India also appears to be a leading contender for some of the millions of AstraZeneca vaccine doses the United States has said it will export.
And Ugur Sahin, the co-founder of BioNTech, said the vaccine his company jointly developed with Pfizer appears to protect against the Indian variant.
“We are still testing the Indian variant, but the Indian variant has mutations that we have already tested for and which our vaccine works against, so I am confident,” said Sahin.
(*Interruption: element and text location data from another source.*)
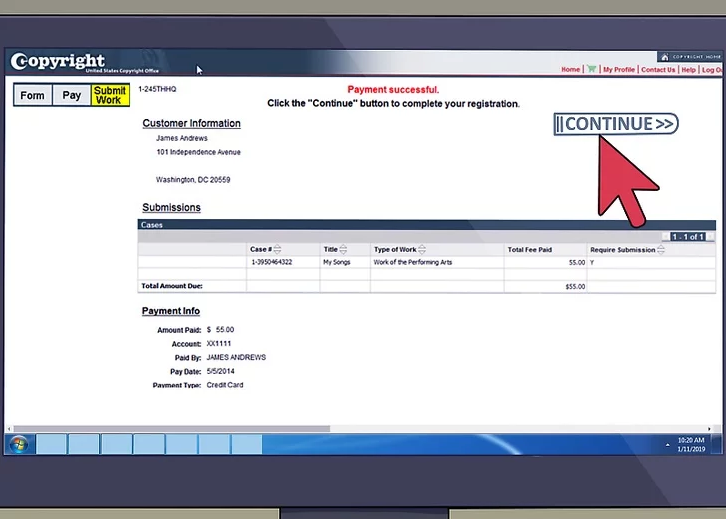The width and height of the screenshot is (726, 519).
Task: Click the horizontal scrollbar at page bottom
Action: pos(170,428)
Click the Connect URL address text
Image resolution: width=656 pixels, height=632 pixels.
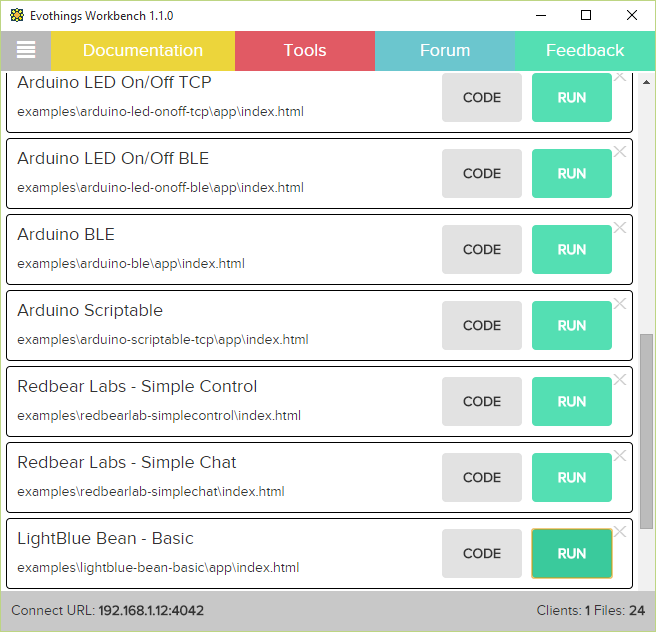coord(151,610)
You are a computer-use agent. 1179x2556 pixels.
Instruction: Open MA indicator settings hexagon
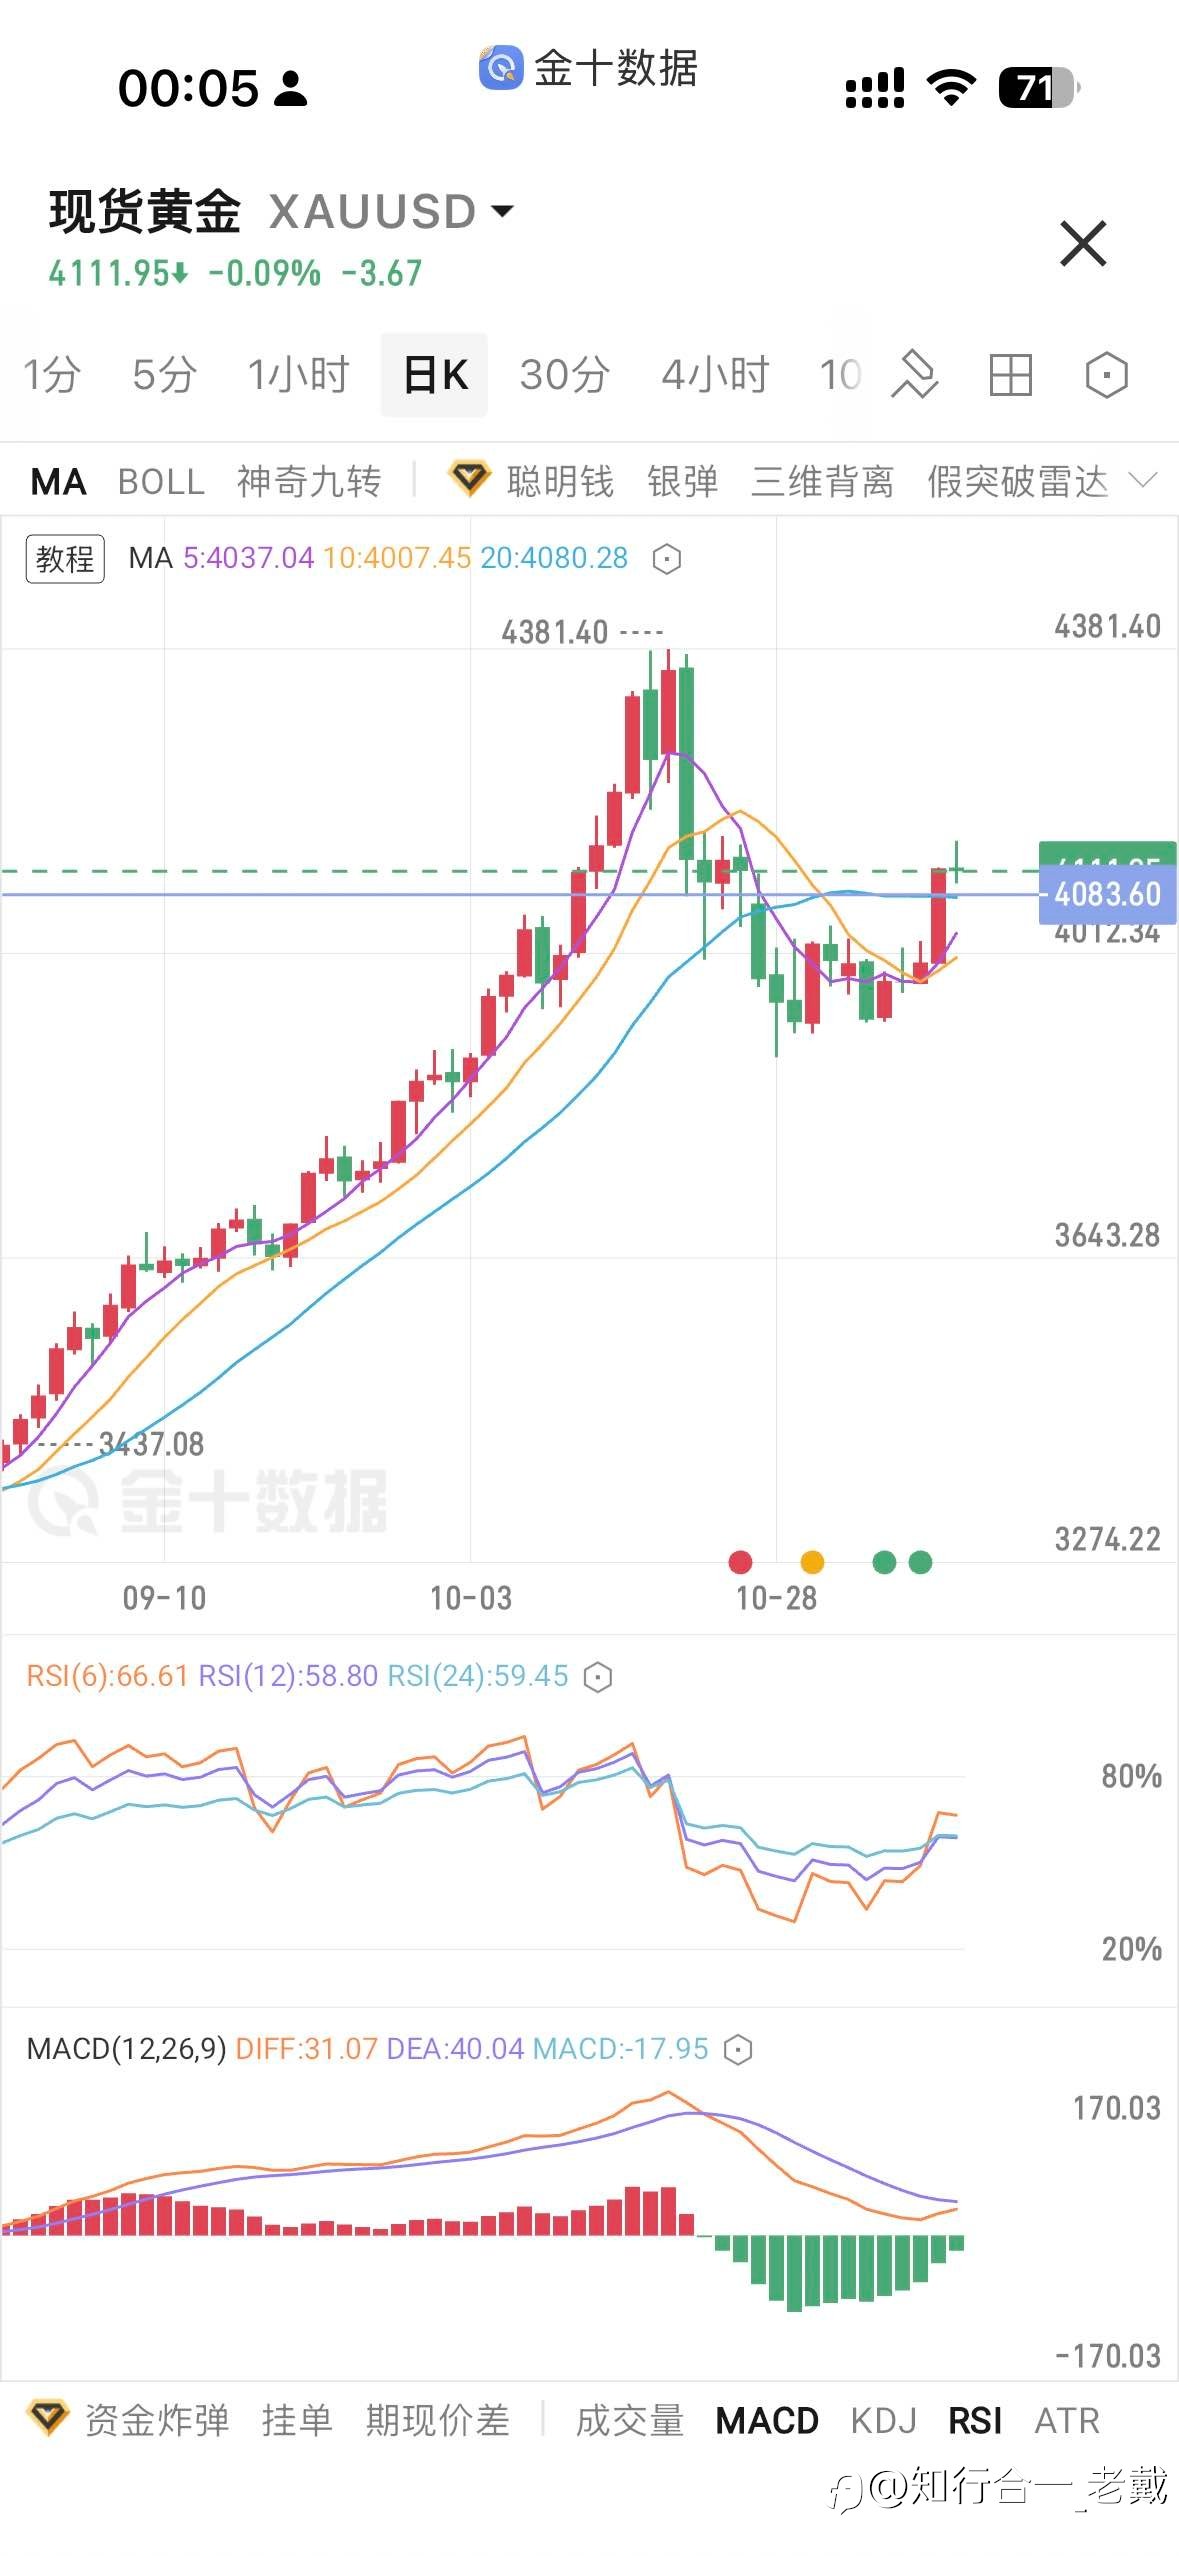click(666, 559)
Governments are hoping that vaccines will be the way out of the pandemic that has crippled the global economy and upended billions of lives.
The EU is eager to speed up its sluggish immunisation drive after it sued the British-Swedish firm AstraZeneca for allegedly breaking their purchase agreement.
The EU and the pharmaceutical giant are set to meet in court on May 26, a Belgian court said.
In brighter news on the vaccine front, new research out of Britain showed that just one dose of the Pfizer or AstraZeneca vaccines reduces the chances of household transmission by up to 50 percent.
“This is terrific news — we already know vaccines save lives and this study is the most comprehensive real-world data showing they also cut transmission of this deadly virus,” British Health Secretary Matt Hancock after Public Health England released the findings.
In Japan, organisers of the Summer Olympics said athletes and their close contacts will have daily coronavirus tests — an increase from a previous plan that called for tests every four days.